C’est un peu le même stratagème qui est déployé depuis des années concernant les supposées vertus des outils numériques dans le monde de l’éducation. Que de promesses non tenues ! Que de sommes d’argent dépensées en pure perte ! Et combien d’apôtres, de complices, de vendeurs du temple ou d’idiots utiles dans cette vaste supercherie ! D’ailleurs, les campagnes de marketing déployées par les seigneurs du numérique depuis des années pour s’immiscer dans le monde de l’éducation ressemblent étrangement à la propagande utilisée jadis par les cigarettiers pour vanter les mérites de leurs produits et créer des habitudes de consommation, voire de la dépendance.

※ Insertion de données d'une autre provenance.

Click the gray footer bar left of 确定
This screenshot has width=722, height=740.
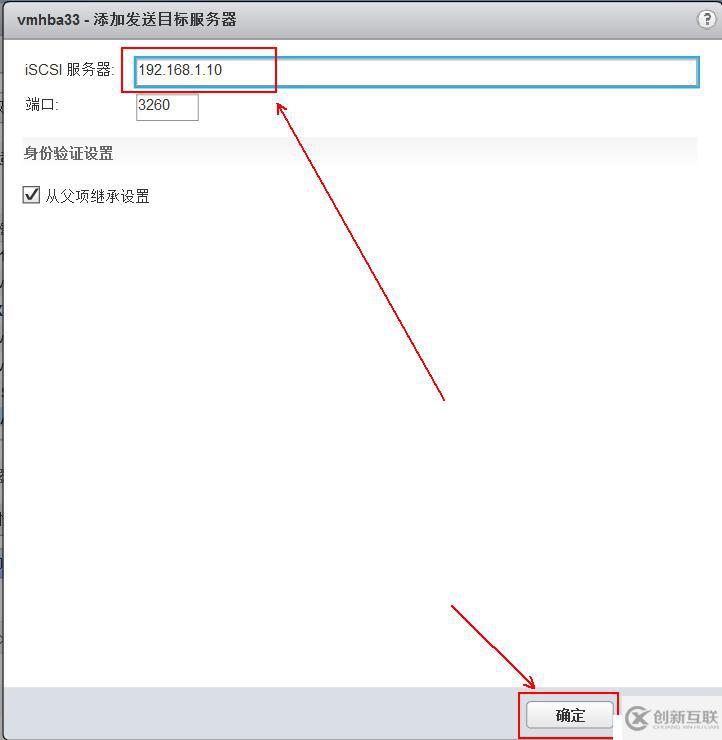262,713
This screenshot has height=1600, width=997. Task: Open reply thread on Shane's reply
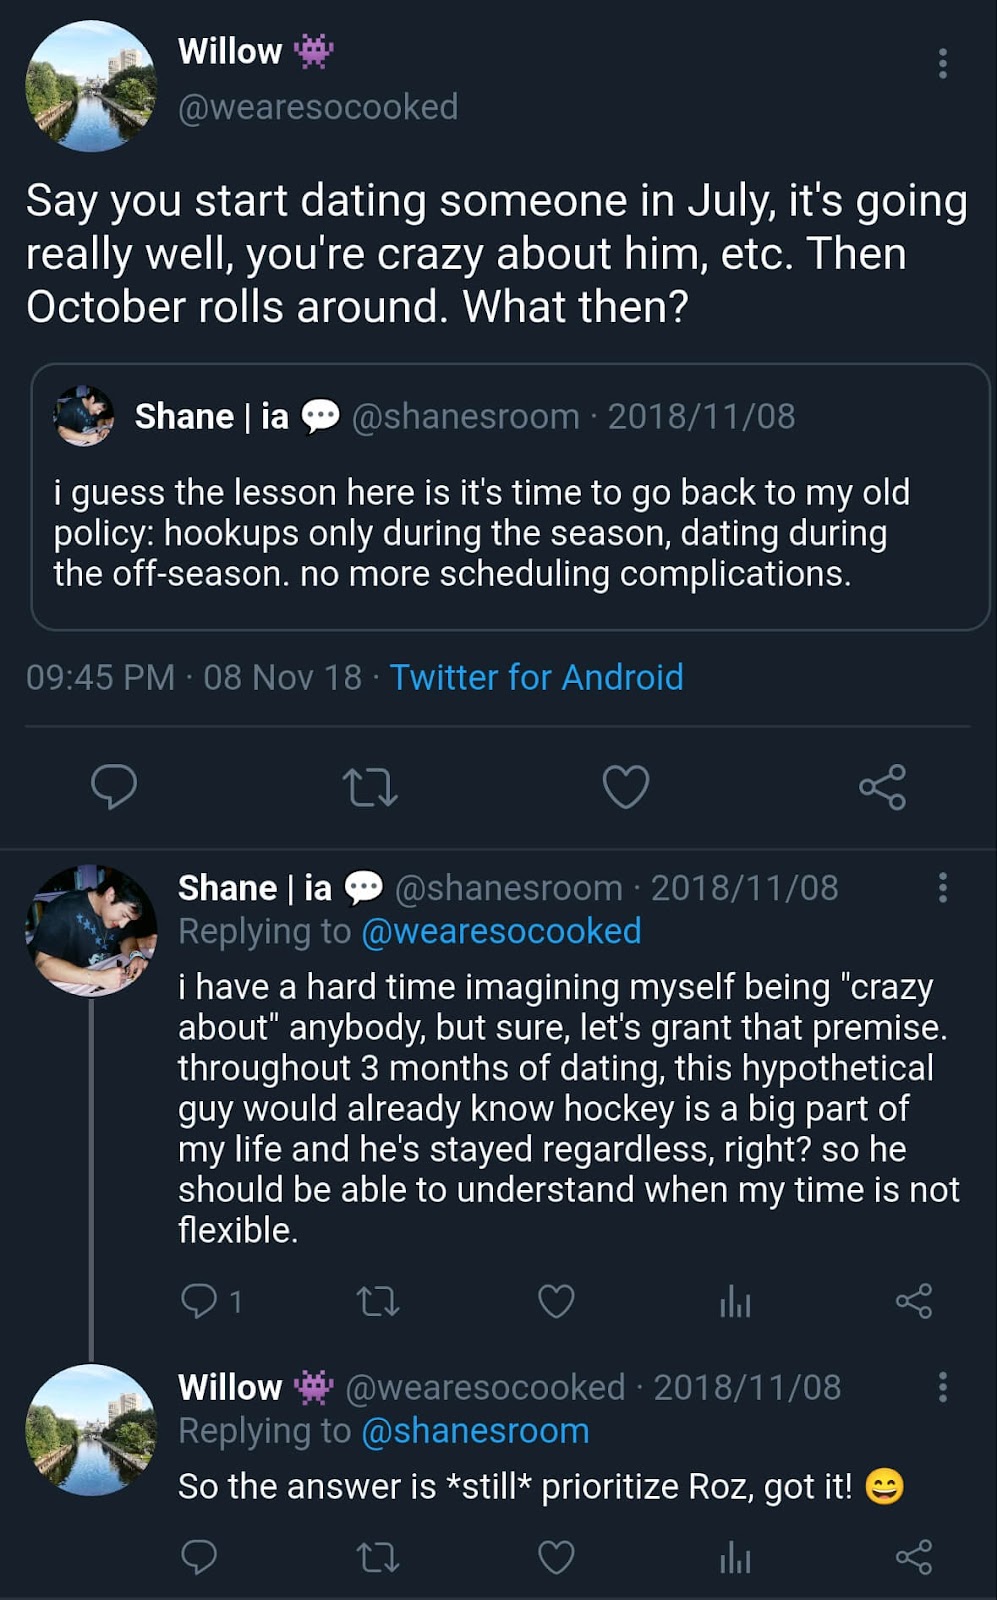[x=211, y=1301]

Tout comme nous avons fini par trouver tout à fait normal qu’il soit interdit de fumer dans des lieux publics, espérons que rapidement il en soit de même avec l’utilisation et même la présence du téléphone intelligent et des autres applications numériques dans nos établissements d’enseignement.

Pour y arriver, toutefois, le ministre de l’Éducation devra, d’ici la rentrée scolaire de l’automne, admettre que le système d’éducation a erré et que ces applications numériques n’ont pas leur place à l’école. Ce n’est qu’à partir de ce signal clair envoyé par le ministre que les enseignants et les directions d’école trouveront enfin le courage et l’autorité nécessaires auprès des élèves et des parents pour interdire ces objets de distraction déshumanisants dans nos écoles.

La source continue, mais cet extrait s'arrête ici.